UK Banks Are Turning Away Crypto Clients

U.K. Prime Minister Rishi Sunak’s cryptocurrency plans have reportedly hit some snags.

As Bloomberg News reported Sunday (April 2), crypto companies were already dealing with pushback from big British banks like HSBC and NatWest, which in February put limits on the amount of money customers in the U.K. can transfer to digital asset exchanges.

Now, crypto firms say they’re running into new banking difficulties, such as rejected applications to excess paperwork, leading the companies to petition the government for help.

“There aren’t many options available — most traditional banks won’t offer banking services to crypto firms,” Edouard Daunizeau, CEO of the London-based crypto investing company SavingBlocks, said in an interview with Bloomberg.

“With the recent string of events it will be even tougher.
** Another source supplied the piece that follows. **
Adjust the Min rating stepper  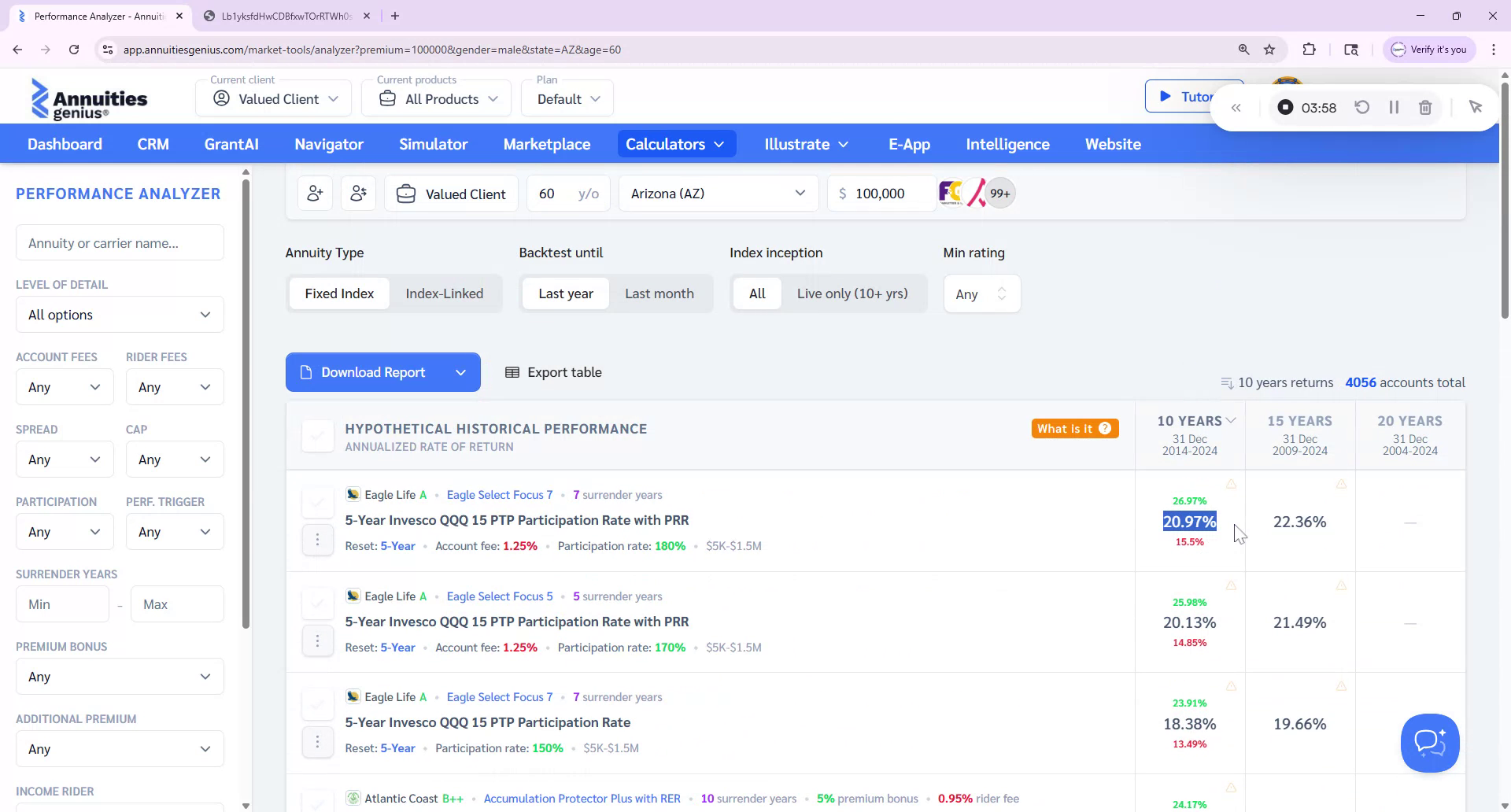pos(1002,293)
We are seeking licenses in France where we think it will be easier.”

Related: Binance Suspending Crypto Transfers In The UK

The U.K. government last year announced plans to make the country a “global hub” for cryptocurrency companies.

While the country has had three leadership changes since then, Sunak’s elevation to prime minister in October 2022 was greeted with enthusiasm among crypto enthusiasts because of his support for the “hub” plan in his time as chancellor.
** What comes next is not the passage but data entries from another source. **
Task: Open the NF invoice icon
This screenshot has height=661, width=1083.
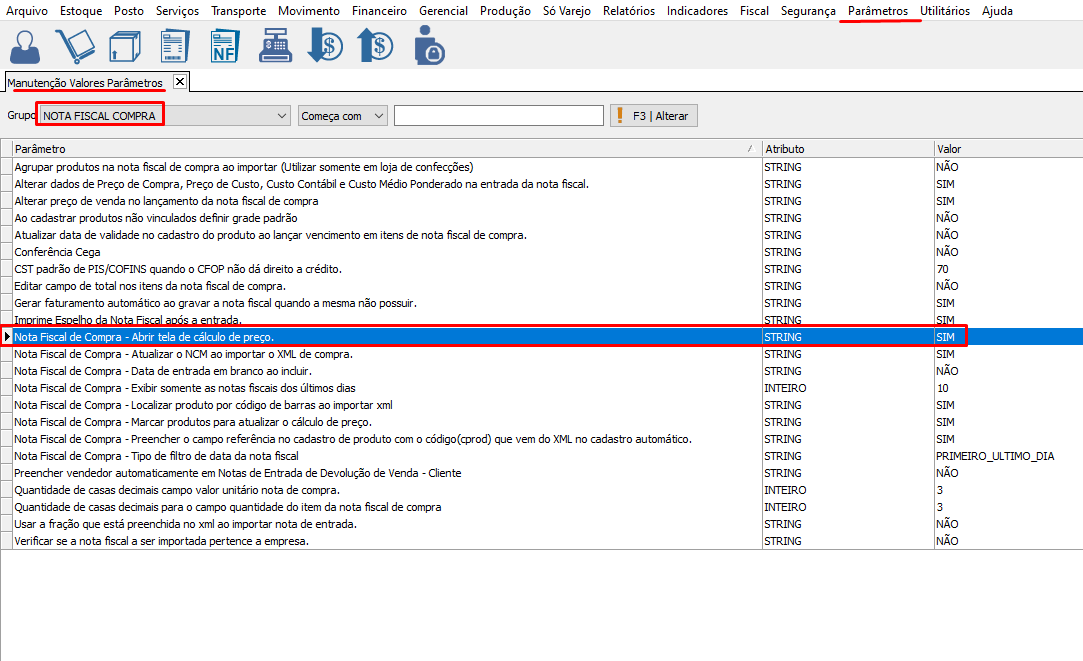Action: tap(225, 47)
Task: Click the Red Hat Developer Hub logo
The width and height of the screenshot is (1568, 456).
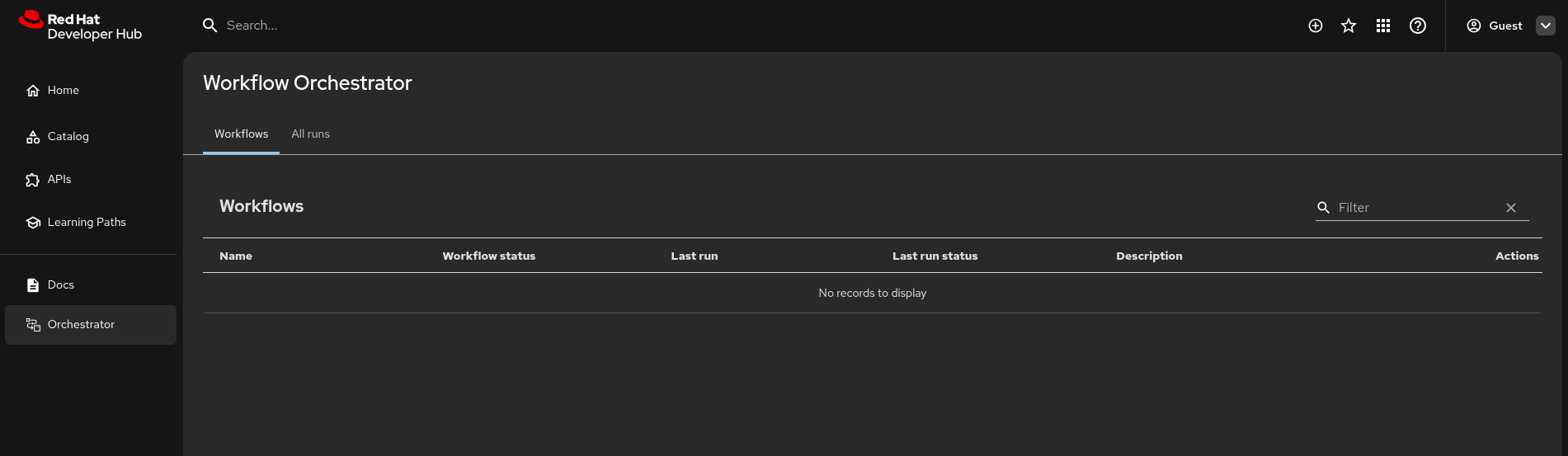Action: pos(80,26)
However, a lot has happened in the digital asset sector since then, including the downfall of FTX, the collapse of two crypto-friendly banks, and an increase in regulatory pressure on Binance, the world’s biggest cryptocurrency exchange.

In March, HSBC and Nationwide Building Society announced a ban on cryptocurrency purchases using credit cards for their retail customers, while also creating tougher restrictions on debit-card purchases of crypto to a daily limit of $6,000.

(HSBC last month announced plans to acquire — and invest $2.1 billion in — failed lender Silicon Valley Bank’s U.K. operations.)

And despite Sunak’s support for the industry, the country’s financial watchdog — the Financial Conduct Authority (FCA) has for years labeled crypto as high risk, even threatening crypto executives with jail time if they break certain rules.

“The cryptocurrency sector has yet to pull the proverbial magic rabbit from its top hat,” PYMNTS wrote in March. “The audience, having purchased tickets to the show, are now realizing they may leave empty-handed as their hard-earned money pulls a disappearing act.”

Instead of revolutionizing the financial world the way the technology’s advocates promised, the industry has instead been rocked by “bad actors and back-door platforms, leaving its future more uncertain than ever.”